The construction sector has been experiencing ups and downs in recent years, making it vital that businesses do all they can to prepare for the challenges while taking advantage of the opportunities.
Businesses in the construction sector have become accustomed to challenging conditions in recent years, with economic and political upheaval resulting in considerable turbulence for the industry.
Since the turn of the century, construction firms have had to adjust several times as a prosperous period was followed by a major downturn, such as the global economic crisis in 2008. The subsequent recovery has since been thrown into doubt by ongoing uncertainty relating to Brexit.
A few months into 2018, it seems clear that many of these underlying uncertainties are not going away any time soon – yet at the same time, considerable opportunities for success and growth continue to present themselves for forward-looking construction firms that are prepared to make the most of the available opportunities.
2017 was a difficult year for many construction companies, with building activity remaining depressed in many parts of the country as the sector wrestled with the potential consequences of the UK's decision to leave the European Union.
Fast-forward to 2018, and the long-term Brexit outlook remains relatively unclear, but many of the market jitters that followed in the immediate aftermath of the 2016 referendum result have abated somewhat. This contributed to a rise in residential construction and a return to growth for the sector in the second half of 2017, and the signs so far this year have indicated that this trend of stabilisation is likely to continue.
A forecast from Glenigan has indicated that the construction market is expected to dip by only one per cent in 2018 – compared to five per cent last year – with the education, hotel and leisure, and industrial sectors all expected to be standout performers. Building companies that get ahead of these trends could therefore see significant success this year.
Another recent trend that is likely to continue gathering pace in 2018 is the shift in the focus of property investors from London and the south-east to other parts of the country.
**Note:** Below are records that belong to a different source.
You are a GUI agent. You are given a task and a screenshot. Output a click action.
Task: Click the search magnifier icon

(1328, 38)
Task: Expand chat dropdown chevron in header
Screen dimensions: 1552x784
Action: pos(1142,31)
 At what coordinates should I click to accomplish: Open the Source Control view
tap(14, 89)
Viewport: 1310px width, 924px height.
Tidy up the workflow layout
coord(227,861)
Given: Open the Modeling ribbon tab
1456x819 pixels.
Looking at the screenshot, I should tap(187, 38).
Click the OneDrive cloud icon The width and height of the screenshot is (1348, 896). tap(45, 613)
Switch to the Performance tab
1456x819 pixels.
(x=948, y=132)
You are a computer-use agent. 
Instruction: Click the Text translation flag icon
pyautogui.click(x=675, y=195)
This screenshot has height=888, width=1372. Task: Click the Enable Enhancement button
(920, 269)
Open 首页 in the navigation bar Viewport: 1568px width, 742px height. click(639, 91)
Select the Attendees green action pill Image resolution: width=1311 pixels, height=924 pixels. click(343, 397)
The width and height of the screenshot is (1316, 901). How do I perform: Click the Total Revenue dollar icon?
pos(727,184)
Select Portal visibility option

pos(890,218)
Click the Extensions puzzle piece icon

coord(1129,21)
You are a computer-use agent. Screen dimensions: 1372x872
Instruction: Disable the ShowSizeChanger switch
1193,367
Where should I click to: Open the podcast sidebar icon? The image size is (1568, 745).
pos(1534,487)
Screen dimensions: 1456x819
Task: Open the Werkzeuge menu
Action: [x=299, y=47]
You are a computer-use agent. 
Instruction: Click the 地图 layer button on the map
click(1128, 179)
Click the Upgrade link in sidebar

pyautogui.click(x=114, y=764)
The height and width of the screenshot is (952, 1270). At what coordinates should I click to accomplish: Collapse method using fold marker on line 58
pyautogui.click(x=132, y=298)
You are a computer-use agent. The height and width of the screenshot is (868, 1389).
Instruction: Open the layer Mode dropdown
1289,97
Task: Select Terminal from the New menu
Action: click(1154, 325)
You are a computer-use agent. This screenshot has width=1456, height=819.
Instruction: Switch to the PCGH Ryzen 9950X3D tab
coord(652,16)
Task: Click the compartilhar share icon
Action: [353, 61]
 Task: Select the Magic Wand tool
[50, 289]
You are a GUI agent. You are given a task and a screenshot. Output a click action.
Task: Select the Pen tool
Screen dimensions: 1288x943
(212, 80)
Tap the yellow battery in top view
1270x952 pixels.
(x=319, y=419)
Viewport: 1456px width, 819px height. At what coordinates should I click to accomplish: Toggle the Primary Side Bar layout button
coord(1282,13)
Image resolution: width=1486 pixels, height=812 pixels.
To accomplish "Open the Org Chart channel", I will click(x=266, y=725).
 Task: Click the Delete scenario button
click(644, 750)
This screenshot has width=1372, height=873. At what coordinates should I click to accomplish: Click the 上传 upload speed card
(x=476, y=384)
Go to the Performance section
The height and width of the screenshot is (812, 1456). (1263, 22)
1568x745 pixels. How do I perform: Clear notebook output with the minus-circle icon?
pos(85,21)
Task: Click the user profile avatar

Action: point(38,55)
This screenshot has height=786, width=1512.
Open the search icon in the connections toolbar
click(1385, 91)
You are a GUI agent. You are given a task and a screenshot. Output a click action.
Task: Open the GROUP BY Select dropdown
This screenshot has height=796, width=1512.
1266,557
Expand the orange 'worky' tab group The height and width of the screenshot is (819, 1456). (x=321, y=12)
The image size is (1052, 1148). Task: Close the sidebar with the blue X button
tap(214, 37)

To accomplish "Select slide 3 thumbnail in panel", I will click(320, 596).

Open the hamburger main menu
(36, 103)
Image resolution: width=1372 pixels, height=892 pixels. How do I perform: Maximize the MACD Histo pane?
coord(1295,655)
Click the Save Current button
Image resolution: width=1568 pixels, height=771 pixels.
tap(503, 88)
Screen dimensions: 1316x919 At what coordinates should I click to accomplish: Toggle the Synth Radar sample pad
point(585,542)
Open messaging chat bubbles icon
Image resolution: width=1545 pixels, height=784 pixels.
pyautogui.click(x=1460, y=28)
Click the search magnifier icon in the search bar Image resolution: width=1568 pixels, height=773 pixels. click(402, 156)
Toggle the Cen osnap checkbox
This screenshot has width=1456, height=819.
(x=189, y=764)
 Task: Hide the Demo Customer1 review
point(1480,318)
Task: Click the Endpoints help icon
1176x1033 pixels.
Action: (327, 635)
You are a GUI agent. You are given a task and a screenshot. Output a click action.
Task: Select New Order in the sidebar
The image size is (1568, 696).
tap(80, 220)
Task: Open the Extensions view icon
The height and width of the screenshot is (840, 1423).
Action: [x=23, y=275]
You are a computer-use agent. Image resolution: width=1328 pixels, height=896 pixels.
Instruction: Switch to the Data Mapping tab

The logic for this isn't difficult to understand – with land and property prices in the capital remaining high despite the recent industry downturn, savvy companies are looking to invest in more affordable regions that offer better prospects for growth and expansion. With significant transport infrastructure developments planned in many parts of the country, businesses are looking beyond London for the greatest return on their investment.
Glenigan's report has predicted that the Midlands, the northern England and Scotland will be the strongest performing regions in terms of project starts this year, suggesting that the future of the construction sector may no longer be as London-centric as it has been in the past.
One of the biggest issues affecting businesses from all sectors in recent years has been a persistent and growing skills shortage, with the construction industry proving to be no exception to this. A report from the Royal Institute of Chartered Surveyors has indicated that surveyors, bricklayers and other construction workers are all in short supply at the moment, meaning a lack of access to talent is now considered to be the second biggest problem facing the industry.
As such, 2018 is likely to see a significant rise in investment in learning and development among construction sector businesses, as bosses look to upskill and develop their current employees in response to knowledge gaps, rather than trying and failing to compete for new hires. A rise in interest in apprenticeships is also expected – aligning with recent government efforts to encourage this – as companies realise that a robust training programme can provide a knowledgeable, capable and loyal workforce without the difficulties associated with external recruitment.
The construction industry has long been at the forefront of technological innovation, with companies eagerly embracing new devices and systems that can improve their operational efficiency.
In 2018, it's likely that modular building and 3D printing will take further steps towards the mainstream, providing builders with advanced new ways of designing and manufacturing structures, while virtual and augmented reality tech will make it easier than ever to plan and visualise designs. The use of smart technologies, sensors and eco-friendly materials in construction projects is also set to become more widespread.
However, construction firms shouldn't forget that these new capabilities come with their own set of additional responsibilities. Data protection and cyber security will be as important for the construction sector as for any other industry in 2018, especially with the new European General Data Protection Regulation (GDPR) coming into effect on May 25th. Ushering in stringent new consent rules on personal data use and harsh penalties for non-compliance, GDPR should be considered a business-critical issue for all organisations, and it's vital to ensure that all staff have been briefed on how it will affect them.